Le due prime release su Dischord raccolte quasi in diretta, per una delle band più atipiche mai apparse nel rooster della label di Washington, ma forse predestinate per il vantaggio di poter giocare in casa. Non c'era proprio quasi niente di hardcore negli STT di questa fase, già evolutisi verso un power-pop-indie-progressive certamente ad alto tasso energetico, ma contrassegnato da un cantante troppo particolare per farli aderire ad un filone ben preciso. Non avevano da spartire nè col grunge nè con la scena dei college, e di lì ad un paio d'anni finirono persino su major, ma non ebbero mai successo commerciale e terminarono la loro corsa entro la decade.

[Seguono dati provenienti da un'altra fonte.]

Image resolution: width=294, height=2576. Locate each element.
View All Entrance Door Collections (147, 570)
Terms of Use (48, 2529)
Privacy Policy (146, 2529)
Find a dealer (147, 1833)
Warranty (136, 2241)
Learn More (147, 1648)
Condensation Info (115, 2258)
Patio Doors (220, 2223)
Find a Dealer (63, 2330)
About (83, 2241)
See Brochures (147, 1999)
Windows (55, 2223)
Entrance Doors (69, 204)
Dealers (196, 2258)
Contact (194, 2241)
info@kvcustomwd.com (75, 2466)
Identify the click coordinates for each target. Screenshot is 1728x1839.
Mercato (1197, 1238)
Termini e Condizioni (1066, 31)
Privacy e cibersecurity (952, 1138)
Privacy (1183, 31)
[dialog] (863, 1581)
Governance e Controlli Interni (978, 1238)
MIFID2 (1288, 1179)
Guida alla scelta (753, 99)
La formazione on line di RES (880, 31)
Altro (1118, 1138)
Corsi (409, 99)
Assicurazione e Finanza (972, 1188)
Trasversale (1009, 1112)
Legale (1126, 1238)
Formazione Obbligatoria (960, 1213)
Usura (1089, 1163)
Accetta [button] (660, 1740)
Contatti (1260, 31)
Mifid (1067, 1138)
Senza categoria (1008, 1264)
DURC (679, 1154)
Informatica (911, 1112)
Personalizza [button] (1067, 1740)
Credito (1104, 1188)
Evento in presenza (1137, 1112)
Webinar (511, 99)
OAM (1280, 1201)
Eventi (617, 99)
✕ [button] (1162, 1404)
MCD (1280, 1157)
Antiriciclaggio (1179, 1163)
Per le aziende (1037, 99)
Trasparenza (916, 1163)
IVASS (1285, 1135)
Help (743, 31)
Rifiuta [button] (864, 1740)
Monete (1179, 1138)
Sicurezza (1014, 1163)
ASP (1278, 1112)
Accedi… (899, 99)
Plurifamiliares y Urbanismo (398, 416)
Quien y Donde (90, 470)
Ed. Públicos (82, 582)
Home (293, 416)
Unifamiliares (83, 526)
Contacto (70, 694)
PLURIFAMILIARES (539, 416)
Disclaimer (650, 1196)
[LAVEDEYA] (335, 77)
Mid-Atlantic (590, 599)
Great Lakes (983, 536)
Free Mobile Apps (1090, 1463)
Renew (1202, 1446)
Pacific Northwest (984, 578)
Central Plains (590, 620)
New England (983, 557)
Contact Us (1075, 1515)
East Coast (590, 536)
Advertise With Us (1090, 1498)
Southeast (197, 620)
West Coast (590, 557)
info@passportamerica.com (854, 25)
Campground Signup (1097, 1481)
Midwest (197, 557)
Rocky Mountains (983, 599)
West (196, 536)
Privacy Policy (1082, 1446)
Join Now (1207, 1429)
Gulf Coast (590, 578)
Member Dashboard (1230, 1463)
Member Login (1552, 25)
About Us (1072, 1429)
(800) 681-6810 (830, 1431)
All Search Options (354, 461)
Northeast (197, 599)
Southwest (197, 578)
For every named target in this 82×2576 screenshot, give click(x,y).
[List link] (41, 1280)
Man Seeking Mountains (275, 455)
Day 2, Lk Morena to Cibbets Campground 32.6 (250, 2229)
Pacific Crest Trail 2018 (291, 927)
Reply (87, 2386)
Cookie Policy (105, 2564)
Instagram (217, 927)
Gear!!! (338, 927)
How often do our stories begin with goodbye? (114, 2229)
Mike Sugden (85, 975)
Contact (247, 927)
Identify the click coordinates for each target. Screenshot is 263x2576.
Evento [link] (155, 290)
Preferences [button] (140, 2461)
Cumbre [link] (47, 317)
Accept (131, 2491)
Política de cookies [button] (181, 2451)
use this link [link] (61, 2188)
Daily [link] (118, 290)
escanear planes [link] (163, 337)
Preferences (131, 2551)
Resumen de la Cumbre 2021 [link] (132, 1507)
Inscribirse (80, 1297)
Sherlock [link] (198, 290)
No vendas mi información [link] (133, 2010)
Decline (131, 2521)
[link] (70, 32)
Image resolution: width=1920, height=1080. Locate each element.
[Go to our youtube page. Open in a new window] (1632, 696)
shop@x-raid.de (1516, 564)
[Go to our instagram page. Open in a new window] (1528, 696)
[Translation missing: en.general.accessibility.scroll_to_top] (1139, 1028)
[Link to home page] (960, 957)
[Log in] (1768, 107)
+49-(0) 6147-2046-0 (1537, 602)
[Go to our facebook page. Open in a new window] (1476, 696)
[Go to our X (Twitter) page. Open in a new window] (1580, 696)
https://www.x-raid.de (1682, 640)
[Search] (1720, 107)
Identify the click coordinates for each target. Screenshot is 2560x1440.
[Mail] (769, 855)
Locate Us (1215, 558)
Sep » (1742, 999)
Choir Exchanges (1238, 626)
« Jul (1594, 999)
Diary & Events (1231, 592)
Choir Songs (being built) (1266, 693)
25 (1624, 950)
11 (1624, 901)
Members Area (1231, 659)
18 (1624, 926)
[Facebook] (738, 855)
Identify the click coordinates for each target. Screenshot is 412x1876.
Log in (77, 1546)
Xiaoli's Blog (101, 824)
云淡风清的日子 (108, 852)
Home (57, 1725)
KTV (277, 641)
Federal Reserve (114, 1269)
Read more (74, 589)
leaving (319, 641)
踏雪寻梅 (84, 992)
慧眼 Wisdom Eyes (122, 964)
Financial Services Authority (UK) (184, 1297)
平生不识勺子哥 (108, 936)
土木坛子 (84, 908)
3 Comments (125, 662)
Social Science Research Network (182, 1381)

Costipata ed acrobatica ma mai troppo ostica e soprattutto sempre improntata sulle melodie, la musica del quartetto era perfettamente incastrata senza mai ostentare vanità. In un certo senso erano emo, ma nell'accezione più innocente possibile, così come il falsetto di Wedren tradiva uno spirito post-adolescenziale candido ed incontaminato, come un Michael Stipe asciugato dalla follia latente. Fra i due dischi, meglio il mini Funeral at the movies, più rifinito e meglio prodotto e contenente un paio di pezzi memorabili (Lies About The Sky, Red House), del concitato Ten Spot, ugualmente valido ma penalizzato da una produzione troppo asettica.
Da riscoprire fra i segreti meglio nascosti dei Novanta.
Da riscoprire fra i segreti meglio nascosti dei Novanta.